Instructions: duration = 2 hours, send a unique file (YourName[.pdf | .Rmd | .R]) to
robin.genuer@u-bordeaux.fr
containing your responses, your code and all outputs of interest.


Advice: to control computational time, all random forests runs will only be done once. For example, even if you may be tempted to average several runs of random forests when tuning a parameter, in order to stabilize the results, I kindly advise you not to do so (at least during this practical work).

  1. Load the Ozone data, from the mlbench package and remove all missing values.
    [you can apply the na.omit() function to the Ozone dataframe to do this].
    We recall that for this dataset we want to be able to predict variable named V4 with all other variables.
    We denote by \(n\) the number of observations of the dataset and by \(p\) the number of input variables.

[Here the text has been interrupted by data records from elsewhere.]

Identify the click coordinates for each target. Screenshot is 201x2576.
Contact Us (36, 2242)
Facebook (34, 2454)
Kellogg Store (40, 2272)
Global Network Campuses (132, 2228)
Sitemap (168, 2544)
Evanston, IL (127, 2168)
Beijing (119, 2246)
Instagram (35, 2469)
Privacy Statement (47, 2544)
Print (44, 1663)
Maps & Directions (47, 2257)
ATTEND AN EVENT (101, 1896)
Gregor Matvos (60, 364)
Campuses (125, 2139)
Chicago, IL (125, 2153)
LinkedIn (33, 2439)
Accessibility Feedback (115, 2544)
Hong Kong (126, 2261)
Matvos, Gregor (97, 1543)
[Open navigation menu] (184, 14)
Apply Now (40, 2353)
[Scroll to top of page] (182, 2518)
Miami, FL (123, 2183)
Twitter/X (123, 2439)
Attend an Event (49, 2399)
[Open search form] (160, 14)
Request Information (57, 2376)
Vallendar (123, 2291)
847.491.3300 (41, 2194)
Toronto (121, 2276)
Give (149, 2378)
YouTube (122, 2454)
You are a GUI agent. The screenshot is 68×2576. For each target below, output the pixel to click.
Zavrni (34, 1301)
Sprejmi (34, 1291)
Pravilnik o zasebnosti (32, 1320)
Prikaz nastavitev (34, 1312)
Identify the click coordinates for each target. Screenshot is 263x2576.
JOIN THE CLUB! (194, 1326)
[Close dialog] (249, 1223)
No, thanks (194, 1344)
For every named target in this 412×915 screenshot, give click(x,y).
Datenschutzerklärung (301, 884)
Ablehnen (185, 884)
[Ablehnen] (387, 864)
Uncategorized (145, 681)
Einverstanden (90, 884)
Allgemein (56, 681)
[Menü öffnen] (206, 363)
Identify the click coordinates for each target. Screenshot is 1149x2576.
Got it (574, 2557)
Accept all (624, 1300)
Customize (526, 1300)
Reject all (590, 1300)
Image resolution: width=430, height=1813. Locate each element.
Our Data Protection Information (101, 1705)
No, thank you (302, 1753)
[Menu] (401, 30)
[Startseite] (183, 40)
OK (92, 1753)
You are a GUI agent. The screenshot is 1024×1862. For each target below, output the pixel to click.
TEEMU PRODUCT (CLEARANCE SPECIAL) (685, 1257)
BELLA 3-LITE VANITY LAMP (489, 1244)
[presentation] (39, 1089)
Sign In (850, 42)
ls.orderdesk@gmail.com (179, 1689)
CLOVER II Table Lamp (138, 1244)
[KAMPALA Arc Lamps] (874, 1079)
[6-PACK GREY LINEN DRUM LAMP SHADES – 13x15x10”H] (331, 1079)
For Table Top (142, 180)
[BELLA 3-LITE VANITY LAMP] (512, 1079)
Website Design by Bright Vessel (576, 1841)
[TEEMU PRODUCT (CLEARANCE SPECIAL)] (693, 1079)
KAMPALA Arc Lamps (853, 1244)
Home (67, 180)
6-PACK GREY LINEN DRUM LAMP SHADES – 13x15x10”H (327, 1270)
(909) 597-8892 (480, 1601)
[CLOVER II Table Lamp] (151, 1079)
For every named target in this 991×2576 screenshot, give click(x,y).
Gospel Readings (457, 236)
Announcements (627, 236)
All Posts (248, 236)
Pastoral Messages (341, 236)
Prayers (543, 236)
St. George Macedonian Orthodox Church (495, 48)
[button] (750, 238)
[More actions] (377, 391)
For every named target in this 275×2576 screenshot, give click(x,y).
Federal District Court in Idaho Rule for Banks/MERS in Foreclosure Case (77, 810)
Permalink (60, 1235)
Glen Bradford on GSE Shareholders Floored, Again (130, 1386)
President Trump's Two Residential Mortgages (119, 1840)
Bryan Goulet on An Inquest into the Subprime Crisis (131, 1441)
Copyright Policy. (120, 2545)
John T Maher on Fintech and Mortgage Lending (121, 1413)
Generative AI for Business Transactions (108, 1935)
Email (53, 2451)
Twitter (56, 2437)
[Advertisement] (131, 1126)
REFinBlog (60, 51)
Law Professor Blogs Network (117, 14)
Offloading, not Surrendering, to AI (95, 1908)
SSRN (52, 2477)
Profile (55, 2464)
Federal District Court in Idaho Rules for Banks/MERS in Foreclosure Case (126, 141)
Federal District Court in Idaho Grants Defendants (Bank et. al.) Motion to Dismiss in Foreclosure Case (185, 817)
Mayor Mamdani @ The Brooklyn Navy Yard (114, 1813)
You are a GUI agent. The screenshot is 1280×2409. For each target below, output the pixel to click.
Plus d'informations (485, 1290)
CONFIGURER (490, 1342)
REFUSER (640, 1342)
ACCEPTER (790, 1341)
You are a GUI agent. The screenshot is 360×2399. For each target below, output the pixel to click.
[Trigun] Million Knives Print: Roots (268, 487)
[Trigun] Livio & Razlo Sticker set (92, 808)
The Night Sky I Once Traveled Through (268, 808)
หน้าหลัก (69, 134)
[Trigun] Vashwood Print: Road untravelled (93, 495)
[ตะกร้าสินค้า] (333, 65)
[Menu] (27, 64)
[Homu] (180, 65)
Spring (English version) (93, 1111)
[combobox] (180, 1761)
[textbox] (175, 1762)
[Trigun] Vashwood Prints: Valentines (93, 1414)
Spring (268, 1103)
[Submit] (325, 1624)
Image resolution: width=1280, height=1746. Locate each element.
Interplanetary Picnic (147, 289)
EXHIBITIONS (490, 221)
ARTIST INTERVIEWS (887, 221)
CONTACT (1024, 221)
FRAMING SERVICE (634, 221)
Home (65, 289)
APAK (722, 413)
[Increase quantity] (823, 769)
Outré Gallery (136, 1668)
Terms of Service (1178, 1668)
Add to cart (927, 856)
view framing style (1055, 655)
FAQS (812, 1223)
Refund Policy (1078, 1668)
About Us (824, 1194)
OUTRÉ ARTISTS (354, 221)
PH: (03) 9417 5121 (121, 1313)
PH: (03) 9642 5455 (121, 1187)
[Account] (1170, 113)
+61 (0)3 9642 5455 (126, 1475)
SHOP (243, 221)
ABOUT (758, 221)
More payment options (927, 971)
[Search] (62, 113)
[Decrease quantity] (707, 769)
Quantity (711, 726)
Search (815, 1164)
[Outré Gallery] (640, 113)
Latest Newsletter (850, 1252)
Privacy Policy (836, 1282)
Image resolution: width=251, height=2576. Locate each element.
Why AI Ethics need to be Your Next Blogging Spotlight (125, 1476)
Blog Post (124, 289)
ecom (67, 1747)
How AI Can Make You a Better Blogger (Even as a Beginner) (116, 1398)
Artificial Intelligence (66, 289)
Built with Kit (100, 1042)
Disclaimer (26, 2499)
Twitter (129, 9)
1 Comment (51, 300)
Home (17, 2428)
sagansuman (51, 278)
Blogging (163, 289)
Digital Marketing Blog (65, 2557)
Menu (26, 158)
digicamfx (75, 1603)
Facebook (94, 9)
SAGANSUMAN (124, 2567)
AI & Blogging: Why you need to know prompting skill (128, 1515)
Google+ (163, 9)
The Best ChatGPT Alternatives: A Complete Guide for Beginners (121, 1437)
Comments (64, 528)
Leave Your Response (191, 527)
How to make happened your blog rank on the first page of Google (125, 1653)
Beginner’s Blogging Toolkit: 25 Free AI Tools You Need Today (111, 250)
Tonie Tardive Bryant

  2. Build a random forest predictor, named rfSubSampHalf, which builds individual trees on sub-samples randomly drawn from the learning set without replacement and containing \(n/2\) observations (and every other parameter left to its default value). Output its OOB error.

  3. Build now a RF predictor, named rfSubSampAll, which builds individual trees on sub-samples randomly drawn from the learning set without replacement and containing \(n\) observations (and every other parameter left to its default value). Comment on its OOB error.

  4. More generally, we consider RF which build individual trees on sub-samples randomly drawn from the learning set. Using OOB error, tune the size of the sub-sample in order to get the predictor with the best predictive performance.
    [Do not try more than 10 values, in order to limit the computational time]

  5. Build the RF predictor, named rfSubSampOpt, which uses the optimal value for the sub-sample size, found in the previous question. Compare the predictive performance of rfSubSampOpt with a RF predictor built with all default parameters values. Comment.

  6. Build a RF predictor, named rfNoSampMtry1, which does not perform any sampling (neither Bootstrap sample, neither sub-sampling) and which randomly chooses only one variable at each node of each tree before optimizing the split of this node (and every other parameter left to its default value).

  7. Use a 3-fold cross validation procedure to determine the performance of rfNoSampMtry1.

  8. Tune the number of variables randomly chosen at each node of each tree, for RF with no sampling.

  9. Using OOB error, tune the number of variables randomly chosen at each node of each tree, for RF with default values for all other parameters.

  10. Compare the error reached by the RF with no sampling trained with its associated best mtry value, and the error reached by the default RF with its associated best mtry value. Comment.

  11. Do you think that the two previous errors you have just compared are effectively comparable ?

  12. Write a few lines to highlight conclusions which can be drawn from your answers to the previous questions.